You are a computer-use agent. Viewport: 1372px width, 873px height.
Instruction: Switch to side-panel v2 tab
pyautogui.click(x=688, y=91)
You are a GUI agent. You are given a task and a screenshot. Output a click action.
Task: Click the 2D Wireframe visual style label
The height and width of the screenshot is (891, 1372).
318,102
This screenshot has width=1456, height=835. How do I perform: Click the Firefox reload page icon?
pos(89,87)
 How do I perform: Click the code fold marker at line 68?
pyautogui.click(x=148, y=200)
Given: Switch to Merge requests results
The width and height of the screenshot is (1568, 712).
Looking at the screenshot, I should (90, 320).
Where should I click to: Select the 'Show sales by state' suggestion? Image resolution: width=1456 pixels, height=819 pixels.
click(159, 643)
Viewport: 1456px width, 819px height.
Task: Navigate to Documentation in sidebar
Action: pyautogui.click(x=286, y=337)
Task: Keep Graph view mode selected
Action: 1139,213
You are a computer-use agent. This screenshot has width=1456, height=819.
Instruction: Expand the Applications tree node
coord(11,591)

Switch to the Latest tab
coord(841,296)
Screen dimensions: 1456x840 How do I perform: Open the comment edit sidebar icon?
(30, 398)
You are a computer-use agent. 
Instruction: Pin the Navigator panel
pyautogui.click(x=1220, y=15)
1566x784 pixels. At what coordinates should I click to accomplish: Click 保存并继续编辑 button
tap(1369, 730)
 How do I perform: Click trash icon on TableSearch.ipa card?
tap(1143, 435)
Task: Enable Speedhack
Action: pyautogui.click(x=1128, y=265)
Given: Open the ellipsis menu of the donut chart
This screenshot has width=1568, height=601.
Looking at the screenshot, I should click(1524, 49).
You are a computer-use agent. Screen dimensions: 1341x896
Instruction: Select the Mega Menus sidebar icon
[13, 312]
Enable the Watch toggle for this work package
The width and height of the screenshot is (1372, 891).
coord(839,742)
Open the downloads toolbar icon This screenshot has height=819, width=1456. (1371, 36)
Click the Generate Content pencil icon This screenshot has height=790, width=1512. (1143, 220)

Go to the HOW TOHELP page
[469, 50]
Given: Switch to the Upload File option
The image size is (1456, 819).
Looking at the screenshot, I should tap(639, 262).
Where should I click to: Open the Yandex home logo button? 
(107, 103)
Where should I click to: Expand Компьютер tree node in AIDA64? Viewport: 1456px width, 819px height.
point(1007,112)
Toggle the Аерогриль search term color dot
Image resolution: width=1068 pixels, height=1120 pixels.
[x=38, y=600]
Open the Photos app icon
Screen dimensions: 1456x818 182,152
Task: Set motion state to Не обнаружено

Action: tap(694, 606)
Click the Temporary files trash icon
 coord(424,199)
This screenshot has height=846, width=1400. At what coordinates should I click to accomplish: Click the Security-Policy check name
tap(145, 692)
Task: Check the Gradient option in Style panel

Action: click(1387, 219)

+++

Report the number of lines in the material above that contain "computer". Nothing else is wanted.

4